SHORT TASK
Switch "hard disk" to "drive" in the listing, starting with the line with "Open the Team" and going on through the line with "Action: pyautogui.click(x=419, y=337)", and give back only those lines with nothing else altered.

____________

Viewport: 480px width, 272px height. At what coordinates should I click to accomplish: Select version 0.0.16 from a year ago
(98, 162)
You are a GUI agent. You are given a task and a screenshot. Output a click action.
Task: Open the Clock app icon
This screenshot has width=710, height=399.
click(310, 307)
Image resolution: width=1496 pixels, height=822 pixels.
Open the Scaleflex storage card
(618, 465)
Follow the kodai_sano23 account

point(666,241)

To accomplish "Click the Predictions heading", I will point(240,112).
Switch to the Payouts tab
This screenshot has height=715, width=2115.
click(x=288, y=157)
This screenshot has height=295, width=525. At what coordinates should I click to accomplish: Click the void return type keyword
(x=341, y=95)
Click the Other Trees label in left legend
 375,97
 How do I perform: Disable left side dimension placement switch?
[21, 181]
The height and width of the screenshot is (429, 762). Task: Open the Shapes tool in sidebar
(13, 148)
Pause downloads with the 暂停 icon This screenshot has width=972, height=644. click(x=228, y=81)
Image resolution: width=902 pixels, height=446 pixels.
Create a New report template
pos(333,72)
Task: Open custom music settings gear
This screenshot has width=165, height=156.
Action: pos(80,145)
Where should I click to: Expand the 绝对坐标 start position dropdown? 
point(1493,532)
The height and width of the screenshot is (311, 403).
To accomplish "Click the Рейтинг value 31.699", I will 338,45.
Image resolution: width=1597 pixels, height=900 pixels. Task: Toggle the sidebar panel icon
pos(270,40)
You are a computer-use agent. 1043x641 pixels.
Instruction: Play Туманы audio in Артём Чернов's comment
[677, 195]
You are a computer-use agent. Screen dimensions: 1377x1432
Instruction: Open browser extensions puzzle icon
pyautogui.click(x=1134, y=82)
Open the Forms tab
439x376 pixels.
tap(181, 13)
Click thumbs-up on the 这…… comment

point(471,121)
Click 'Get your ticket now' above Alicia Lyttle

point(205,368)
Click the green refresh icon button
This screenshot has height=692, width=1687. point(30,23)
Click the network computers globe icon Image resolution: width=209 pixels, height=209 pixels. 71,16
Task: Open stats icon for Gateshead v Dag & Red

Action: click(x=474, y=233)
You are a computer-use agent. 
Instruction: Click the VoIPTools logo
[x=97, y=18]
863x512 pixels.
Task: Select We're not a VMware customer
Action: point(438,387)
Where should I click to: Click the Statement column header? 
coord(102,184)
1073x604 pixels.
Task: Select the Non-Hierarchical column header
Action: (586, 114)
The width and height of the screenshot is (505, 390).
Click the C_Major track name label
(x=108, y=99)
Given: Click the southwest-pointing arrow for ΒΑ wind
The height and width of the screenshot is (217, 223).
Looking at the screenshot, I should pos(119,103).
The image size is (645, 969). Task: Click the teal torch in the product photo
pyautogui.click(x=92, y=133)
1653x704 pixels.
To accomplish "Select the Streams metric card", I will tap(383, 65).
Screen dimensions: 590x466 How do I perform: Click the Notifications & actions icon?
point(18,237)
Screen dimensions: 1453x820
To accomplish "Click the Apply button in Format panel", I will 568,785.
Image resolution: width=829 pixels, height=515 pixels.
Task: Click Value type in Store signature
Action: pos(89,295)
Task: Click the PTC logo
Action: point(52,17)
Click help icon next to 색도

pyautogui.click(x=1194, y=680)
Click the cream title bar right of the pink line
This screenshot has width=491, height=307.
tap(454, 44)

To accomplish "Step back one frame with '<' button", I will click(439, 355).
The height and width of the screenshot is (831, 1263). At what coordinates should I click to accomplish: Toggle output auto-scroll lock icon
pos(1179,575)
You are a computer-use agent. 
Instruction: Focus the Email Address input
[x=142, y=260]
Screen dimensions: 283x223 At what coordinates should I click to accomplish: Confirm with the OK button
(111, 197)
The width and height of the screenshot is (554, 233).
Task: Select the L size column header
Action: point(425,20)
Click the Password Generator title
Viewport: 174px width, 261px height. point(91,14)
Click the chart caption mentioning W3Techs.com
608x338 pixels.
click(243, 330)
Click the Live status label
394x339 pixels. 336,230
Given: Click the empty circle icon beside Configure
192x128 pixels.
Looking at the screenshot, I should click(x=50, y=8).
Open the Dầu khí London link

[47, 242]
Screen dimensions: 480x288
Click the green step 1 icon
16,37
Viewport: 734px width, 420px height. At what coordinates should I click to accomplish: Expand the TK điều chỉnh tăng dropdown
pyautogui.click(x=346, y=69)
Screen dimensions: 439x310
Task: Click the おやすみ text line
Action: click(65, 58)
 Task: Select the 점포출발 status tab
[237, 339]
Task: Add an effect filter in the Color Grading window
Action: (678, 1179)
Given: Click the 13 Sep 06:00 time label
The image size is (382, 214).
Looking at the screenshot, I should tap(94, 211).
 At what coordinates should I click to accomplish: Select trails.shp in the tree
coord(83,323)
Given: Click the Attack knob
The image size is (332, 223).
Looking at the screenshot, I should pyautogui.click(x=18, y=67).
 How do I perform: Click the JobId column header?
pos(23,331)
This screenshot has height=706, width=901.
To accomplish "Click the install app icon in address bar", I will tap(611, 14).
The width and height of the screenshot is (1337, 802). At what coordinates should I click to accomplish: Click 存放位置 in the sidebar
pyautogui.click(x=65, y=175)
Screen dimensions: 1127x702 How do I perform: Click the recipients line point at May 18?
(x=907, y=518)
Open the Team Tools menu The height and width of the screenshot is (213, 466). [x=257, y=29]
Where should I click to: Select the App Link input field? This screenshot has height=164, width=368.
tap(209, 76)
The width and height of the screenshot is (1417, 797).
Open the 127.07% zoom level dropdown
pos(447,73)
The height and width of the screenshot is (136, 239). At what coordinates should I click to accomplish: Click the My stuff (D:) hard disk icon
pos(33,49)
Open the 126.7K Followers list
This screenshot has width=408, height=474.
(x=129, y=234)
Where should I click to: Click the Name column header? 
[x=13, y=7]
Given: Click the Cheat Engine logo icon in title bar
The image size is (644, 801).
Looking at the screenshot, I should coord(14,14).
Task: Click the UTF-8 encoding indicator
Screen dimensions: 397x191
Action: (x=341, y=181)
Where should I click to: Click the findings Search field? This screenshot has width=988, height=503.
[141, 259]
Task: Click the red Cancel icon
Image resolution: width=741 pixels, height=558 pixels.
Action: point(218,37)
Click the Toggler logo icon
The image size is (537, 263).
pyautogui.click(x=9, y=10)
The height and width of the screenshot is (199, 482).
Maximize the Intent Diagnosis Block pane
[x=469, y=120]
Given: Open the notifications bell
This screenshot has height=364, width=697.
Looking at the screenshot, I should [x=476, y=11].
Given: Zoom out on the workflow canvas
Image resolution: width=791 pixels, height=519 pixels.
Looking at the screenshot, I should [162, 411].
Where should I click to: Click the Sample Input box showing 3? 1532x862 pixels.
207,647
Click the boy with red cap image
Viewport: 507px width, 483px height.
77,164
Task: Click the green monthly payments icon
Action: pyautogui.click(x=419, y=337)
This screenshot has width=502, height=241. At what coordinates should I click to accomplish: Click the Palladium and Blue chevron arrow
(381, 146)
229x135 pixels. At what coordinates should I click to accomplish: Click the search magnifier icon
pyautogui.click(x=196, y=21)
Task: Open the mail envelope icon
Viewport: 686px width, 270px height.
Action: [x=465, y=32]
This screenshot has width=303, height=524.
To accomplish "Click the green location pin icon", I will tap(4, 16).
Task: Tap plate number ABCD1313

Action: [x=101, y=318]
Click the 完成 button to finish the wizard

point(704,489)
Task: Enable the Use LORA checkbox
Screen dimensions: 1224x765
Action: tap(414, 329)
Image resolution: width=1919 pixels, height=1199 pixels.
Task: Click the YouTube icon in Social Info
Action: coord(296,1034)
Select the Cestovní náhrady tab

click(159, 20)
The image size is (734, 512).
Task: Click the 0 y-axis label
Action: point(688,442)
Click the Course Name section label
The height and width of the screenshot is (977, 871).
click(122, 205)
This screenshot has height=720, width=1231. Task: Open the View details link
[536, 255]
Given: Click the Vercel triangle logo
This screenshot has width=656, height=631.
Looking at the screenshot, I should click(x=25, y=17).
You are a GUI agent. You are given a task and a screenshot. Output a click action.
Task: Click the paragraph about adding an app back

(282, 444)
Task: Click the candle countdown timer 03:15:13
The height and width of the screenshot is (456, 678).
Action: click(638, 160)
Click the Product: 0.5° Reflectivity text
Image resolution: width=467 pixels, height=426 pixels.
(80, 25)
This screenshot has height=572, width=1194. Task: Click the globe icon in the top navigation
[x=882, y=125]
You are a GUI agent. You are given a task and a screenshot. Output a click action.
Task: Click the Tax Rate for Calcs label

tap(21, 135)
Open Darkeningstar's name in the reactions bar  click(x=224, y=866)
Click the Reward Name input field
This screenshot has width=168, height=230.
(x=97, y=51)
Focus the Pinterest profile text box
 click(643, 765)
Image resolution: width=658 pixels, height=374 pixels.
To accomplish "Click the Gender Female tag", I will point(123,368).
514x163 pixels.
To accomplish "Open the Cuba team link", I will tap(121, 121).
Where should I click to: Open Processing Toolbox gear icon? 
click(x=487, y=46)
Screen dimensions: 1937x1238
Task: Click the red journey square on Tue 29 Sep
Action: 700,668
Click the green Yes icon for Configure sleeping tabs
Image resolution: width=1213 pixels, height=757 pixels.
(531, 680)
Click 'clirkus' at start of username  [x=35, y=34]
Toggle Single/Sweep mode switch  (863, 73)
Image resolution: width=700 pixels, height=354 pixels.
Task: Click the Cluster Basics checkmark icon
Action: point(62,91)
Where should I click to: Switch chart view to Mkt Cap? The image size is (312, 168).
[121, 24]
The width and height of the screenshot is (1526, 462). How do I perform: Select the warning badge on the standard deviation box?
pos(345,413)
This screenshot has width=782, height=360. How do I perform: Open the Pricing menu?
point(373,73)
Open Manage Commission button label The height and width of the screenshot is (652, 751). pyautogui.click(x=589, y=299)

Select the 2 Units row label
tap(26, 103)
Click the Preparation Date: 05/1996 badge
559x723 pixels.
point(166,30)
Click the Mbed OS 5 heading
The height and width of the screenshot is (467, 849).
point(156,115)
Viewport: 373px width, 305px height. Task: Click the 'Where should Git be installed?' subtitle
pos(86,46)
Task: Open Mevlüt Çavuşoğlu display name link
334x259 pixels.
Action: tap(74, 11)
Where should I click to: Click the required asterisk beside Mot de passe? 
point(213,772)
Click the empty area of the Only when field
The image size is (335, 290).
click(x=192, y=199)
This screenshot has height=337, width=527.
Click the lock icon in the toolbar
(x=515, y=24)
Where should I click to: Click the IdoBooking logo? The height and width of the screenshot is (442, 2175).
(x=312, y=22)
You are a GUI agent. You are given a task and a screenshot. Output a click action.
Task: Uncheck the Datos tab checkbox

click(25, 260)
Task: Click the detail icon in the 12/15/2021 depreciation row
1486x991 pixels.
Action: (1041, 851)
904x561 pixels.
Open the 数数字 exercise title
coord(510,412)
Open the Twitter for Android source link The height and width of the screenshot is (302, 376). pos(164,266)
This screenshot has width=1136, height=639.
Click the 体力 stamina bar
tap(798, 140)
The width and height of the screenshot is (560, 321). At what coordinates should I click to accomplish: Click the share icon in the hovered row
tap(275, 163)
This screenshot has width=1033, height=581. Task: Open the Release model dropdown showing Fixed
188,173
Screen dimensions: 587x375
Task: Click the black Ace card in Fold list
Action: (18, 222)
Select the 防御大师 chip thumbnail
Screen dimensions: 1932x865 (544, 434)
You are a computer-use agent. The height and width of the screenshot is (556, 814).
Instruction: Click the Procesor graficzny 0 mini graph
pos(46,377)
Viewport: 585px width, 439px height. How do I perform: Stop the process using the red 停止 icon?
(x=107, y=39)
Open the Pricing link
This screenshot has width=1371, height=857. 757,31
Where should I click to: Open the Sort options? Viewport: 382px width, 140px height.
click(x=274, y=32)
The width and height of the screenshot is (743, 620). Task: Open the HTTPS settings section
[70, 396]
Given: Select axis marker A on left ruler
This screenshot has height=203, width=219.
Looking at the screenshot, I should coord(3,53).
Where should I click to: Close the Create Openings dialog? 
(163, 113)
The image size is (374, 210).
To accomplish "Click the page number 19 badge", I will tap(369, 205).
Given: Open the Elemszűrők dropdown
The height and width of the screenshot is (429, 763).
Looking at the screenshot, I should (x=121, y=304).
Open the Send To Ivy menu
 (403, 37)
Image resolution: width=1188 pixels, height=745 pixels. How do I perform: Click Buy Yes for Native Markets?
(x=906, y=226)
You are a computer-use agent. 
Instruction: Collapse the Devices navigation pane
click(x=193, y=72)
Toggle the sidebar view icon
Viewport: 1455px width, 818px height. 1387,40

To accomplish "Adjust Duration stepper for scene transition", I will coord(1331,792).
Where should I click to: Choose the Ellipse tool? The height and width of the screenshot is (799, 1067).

____________

COMPLETE OUTPUT
Open the Team Tools menu The height and width of the screenshot is (213, 466). [x=257, y=29]
Where should I click to: Select the App Link input field? This screenshot has height=164, width=368.
tap(209, 76)
The width and height of the screenshot is (1417, 797).
Open the 127.07% zoom level dropdown
pos(447,73)
The height and width of the screenshot is (136, 239). At what coordinates should I click to accomplish: Click the My stuff (D:) drive icon
pos(33,49)
Open the 126.7K Followers list
This screenshot has width=408, height=474.
(x=129, y=234)
Where should I click to: Click the Name column header? 
[x=13, y=7]
Given: Click the Cheat Engine logo icon in title bar
The image size is (644, 801).
Looking at the screenshot, I should coord(14,14).
Task: Click the UTF-8 encoding indicator
Screen dimensions: 397x191
Action: (x=341, y=181)
Where should I click to: Click the findings Search field? This screenshot has width=988, height=503.
[141, 259]
Task: Click the red Cancel icon
Image resolution: width=741 pixels, height=558 pixels.
Action: point(218,37)
Click the Toggler logo icon
The image size is (537, 263).
pyautogui.click(x=9, y=10)
The height and width of the screenshot is (199, 482).
Maximize the Intent Diagnosis Block pane
[x=469, y=120]
Given: Open the notifications bell
This screenshot has height=364, width=697.
Looking at the screenshot, I should [x=476, y=11].
Given: Zoom out on the workflow canvas
Image resolution: width=791 pixels, height=519 pixels.
Looking at the screenshot, I should [162, 411].
Where should I click to: Click the Sample Input box showing 3? 1532x862 pixels.
207,647
Click the boy with red cap image
Viewport: 507px width, 483px height.
77,164
Task: Click the green monthly payments icon
Action: pyautogui.click(x=419, y=337)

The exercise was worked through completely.